On Thu, Feb 27, 2014 at 9:32 AM, Solar Designer <solar@...nwall.com> wrote:
> On Thu, Feb 27, 2014 at 09:13:52AM -0500, Bill Cox wrote:
> As I mentioned before, the threshold where current GPUs are on par with
> current CPUs per chip appears to be at around 4 MiB for scrypt, as we
> know from YAC mining.  How much slower the GPUs will become when the
> per-hash memory cost setting grows further we'll know in a few months
> when YAC moves to 8 MiB.  Indeed, you can simulate this right now (just
> hack a YAC miner's source code), but a monetary incentive might mean more.

Got it.  Thanks for the detailed reply and many answers!  The 4-cycle
multiply post I read was just some random forum.  There wasn't enough
context to be sure what he meant by 4 cycles, and his main point was
that it's better to use 24x24 multiplication.

Lines of data:
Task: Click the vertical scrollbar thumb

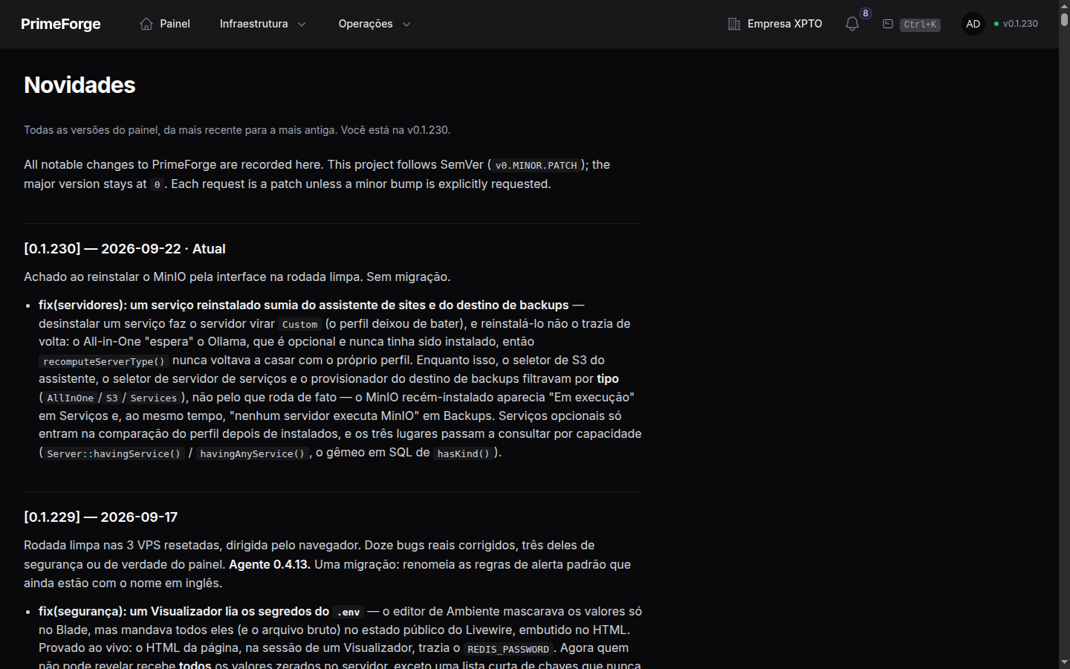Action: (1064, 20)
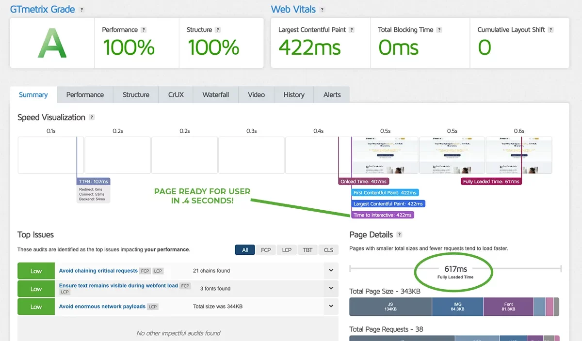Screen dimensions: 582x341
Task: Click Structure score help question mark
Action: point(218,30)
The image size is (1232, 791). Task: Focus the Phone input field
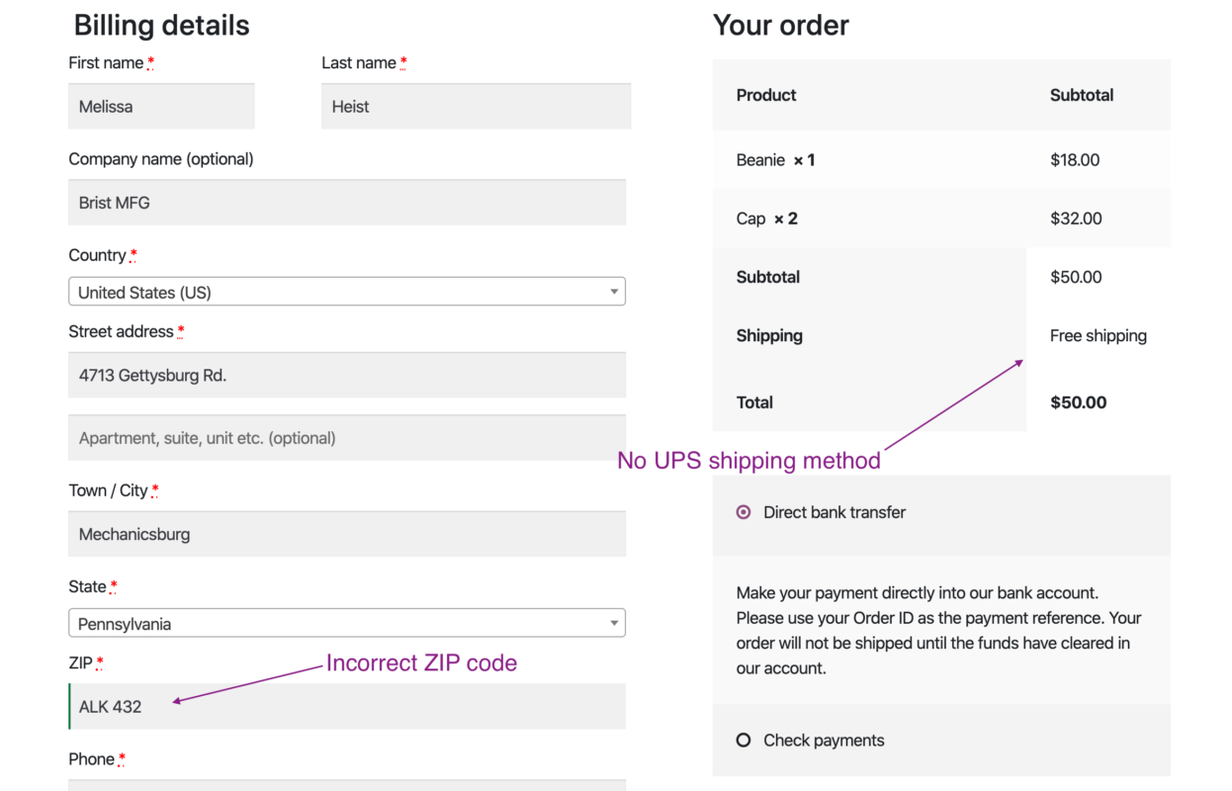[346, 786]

Written exercise A:
In the email exchange, at roughly what per-hash memory cost do current GPUs match current CPUs per chip for scrypt?
Written exercise B:
Write out the part of the email exchange starting at "On Thu, Feb 27, 2014 at 9:32" and ending at "use 24x24 multiplication.".

Written solution A:
Around 4 MiB.

Written solution B:
On Thu, Feb 27, 2014 at 9:32 AM, Solar Designer <solar@...nwall.com> wrote:
> On Thu, Feb 27, 2014 at 09:13:52AM -0500, Bill Cox wrote:
> As I mentioned before, the threshold where current GPUs are on par with
> current CPUs per chip appears to be at around 4 MiB for scrypt, as we
> know from YAC mining.  How much slower the GPUs will become when the
> per-hash memory cost setting grows further we'll know in a few months
> when YAC moves to 8 MiB.  Indeed, you can simulate this right now (just
> hack a YAC miner's source code), but a monetary incentive might mean more.

Got it.  Thanks for the detailed reply and many answers!  The 4-cycle
multiply post I read was just some random forum.  There wasn't enough
context to be sure what he meant by 4 cycles, and his main point was
that it's better to use 24x24 multiplication.